§ Material for this exercise:

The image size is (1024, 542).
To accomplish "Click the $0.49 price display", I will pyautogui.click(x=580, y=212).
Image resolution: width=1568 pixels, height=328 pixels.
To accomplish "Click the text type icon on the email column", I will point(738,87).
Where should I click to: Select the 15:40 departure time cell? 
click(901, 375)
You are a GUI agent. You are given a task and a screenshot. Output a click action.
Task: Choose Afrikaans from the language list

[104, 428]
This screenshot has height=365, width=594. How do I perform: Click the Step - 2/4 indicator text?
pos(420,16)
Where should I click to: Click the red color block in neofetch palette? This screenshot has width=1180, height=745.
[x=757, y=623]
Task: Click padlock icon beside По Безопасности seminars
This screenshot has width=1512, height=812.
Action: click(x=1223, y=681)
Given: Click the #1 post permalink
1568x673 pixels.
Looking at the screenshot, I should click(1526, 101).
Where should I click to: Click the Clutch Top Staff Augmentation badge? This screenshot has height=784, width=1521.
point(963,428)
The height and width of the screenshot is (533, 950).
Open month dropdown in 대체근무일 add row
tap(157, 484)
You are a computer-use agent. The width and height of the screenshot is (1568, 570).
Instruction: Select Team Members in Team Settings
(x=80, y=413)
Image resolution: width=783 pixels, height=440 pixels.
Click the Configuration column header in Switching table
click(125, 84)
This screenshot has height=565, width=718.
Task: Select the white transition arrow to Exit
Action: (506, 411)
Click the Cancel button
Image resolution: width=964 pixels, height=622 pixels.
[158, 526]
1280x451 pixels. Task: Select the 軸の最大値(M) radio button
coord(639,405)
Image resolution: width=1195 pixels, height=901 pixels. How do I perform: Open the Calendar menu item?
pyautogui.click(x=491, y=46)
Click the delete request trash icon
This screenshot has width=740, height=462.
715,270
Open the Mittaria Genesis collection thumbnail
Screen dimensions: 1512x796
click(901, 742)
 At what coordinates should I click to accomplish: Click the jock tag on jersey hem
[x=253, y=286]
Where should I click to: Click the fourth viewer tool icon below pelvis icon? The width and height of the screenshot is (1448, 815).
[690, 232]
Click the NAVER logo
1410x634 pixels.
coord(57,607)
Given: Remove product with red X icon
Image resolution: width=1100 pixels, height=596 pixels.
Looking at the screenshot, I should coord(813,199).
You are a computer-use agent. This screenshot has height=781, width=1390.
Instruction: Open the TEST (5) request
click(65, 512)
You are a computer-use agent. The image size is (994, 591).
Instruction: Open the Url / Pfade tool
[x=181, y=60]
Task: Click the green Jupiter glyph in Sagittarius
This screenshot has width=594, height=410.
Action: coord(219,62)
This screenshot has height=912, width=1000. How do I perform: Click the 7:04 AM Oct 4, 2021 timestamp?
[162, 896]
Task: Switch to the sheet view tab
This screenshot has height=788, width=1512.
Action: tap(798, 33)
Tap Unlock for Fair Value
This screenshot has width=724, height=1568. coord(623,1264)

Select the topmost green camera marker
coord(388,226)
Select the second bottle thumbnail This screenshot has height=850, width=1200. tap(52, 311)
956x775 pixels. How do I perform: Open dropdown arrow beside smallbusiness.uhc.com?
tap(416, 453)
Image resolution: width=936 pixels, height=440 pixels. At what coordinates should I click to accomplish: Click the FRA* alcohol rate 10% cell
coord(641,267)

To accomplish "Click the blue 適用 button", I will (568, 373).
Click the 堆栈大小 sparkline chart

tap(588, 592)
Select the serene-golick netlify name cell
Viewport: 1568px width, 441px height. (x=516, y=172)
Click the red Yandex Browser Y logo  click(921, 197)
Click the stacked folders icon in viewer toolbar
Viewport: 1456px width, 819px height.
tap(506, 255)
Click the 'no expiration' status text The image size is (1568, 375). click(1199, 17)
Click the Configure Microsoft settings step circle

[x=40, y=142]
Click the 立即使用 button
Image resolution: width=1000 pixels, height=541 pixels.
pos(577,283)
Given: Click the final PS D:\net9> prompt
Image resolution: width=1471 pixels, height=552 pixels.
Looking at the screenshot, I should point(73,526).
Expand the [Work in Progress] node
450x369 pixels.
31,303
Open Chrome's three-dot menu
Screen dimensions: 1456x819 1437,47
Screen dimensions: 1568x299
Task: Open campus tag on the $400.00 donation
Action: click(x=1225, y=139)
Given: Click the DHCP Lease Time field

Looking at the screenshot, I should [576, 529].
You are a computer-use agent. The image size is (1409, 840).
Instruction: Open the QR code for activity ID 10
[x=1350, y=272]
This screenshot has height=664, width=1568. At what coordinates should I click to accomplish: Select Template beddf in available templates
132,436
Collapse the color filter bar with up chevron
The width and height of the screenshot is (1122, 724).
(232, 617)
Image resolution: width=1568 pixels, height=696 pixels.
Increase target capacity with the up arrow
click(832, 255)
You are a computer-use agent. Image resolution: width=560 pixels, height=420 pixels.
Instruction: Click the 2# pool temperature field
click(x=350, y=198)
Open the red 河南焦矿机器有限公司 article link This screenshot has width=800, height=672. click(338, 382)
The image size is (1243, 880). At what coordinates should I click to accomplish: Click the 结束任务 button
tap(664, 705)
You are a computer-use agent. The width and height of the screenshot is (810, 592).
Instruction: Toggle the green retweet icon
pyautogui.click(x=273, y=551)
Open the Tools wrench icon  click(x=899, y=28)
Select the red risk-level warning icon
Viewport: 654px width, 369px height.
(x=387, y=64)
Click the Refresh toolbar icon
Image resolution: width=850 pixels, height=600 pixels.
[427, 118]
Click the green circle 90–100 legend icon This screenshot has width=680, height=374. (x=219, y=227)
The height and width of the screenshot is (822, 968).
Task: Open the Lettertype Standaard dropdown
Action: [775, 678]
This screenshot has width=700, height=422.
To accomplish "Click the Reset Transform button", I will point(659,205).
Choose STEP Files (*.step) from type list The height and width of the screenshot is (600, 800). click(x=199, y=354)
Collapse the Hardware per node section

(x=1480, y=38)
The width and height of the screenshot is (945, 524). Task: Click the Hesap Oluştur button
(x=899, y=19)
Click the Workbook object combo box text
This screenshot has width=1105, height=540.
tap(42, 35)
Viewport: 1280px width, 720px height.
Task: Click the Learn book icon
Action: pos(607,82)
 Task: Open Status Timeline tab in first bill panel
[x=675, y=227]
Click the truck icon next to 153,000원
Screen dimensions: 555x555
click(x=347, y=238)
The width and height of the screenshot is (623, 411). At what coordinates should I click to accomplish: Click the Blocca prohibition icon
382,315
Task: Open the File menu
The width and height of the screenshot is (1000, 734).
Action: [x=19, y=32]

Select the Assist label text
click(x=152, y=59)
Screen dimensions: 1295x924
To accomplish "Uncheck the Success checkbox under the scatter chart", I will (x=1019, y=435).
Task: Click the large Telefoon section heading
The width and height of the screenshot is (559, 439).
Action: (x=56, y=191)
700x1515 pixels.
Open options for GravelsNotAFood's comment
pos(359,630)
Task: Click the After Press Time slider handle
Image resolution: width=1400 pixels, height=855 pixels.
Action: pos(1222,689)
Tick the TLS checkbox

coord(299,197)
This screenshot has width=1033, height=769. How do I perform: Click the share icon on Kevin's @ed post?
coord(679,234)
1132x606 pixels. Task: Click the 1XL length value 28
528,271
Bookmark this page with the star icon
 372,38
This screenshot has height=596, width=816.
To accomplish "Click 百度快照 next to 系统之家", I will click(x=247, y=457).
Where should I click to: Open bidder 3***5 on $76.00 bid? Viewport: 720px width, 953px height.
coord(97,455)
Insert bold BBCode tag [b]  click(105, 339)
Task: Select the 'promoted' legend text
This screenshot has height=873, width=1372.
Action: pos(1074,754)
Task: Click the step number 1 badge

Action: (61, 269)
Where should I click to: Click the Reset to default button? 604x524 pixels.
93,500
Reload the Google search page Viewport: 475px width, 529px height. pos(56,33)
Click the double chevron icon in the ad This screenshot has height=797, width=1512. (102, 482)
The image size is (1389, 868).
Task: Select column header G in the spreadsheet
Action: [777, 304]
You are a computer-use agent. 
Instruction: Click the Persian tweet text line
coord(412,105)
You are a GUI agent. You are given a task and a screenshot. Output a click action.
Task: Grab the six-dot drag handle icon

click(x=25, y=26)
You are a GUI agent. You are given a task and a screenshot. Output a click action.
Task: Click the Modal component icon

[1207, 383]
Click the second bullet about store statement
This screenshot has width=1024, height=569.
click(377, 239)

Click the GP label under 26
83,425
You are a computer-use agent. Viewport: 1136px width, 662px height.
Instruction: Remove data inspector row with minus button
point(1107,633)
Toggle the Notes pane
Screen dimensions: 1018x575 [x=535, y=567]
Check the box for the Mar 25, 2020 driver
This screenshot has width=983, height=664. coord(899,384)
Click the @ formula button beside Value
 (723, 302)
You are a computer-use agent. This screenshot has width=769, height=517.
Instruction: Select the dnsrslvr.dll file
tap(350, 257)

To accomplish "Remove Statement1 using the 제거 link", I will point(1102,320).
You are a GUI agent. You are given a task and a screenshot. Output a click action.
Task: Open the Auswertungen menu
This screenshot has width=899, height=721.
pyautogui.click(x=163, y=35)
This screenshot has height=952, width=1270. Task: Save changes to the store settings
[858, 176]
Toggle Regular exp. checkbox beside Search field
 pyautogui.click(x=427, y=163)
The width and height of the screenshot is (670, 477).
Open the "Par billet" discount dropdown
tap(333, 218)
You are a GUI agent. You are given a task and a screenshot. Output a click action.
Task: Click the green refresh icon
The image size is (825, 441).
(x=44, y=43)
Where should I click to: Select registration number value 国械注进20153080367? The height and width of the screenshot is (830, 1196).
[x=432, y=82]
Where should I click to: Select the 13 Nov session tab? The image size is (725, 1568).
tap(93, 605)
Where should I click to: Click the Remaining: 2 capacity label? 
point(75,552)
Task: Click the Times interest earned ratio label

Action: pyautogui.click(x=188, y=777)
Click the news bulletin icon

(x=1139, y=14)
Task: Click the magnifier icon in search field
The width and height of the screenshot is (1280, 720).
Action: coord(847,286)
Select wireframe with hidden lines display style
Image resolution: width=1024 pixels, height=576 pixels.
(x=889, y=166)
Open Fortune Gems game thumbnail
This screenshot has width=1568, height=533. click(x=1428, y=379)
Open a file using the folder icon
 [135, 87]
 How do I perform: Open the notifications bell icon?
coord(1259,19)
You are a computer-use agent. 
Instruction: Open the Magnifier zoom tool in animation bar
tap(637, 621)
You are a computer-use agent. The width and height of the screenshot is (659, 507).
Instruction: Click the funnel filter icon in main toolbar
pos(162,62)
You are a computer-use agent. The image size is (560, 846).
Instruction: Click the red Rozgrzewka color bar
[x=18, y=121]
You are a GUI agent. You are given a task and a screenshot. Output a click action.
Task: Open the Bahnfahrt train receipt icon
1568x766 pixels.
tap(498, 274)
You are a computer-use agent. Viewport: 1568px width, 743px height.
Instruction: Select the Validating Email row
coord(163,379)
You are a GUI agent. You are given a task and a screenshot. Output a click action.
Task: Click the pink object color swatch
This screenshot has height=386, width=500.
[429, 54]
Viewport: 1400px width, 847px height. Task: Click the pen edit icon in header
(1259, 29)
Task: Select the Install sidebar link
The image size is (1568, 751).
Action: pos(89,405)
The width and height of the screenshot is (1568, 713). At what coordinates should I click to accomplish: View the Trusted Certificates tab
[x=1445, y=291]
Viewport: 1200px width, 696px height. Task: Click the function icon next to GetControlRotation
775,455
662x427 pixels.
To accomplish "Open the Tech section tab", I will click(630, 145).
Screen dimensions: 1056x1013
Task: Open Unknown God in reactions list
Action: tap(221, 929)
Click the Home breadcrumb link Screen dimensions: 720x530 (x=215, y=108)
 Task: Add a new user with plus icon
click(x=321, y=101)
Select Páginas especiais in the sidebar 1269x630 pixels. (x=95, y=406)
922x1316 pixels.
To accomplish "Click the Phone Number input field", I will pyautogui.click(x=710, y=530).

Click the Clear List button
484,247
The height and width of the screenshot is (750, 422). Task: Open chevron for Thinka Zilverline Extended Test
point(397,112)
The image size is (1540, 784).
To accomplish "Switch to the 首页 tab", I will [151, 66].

§ Task details:
Note each line of the material holding "display" and copy it out.

§ Solution:
To accomplish "Click the $0.49 price display", I will pyautogui.click(x=580, y=212).
Select wireframe with hidden lines display style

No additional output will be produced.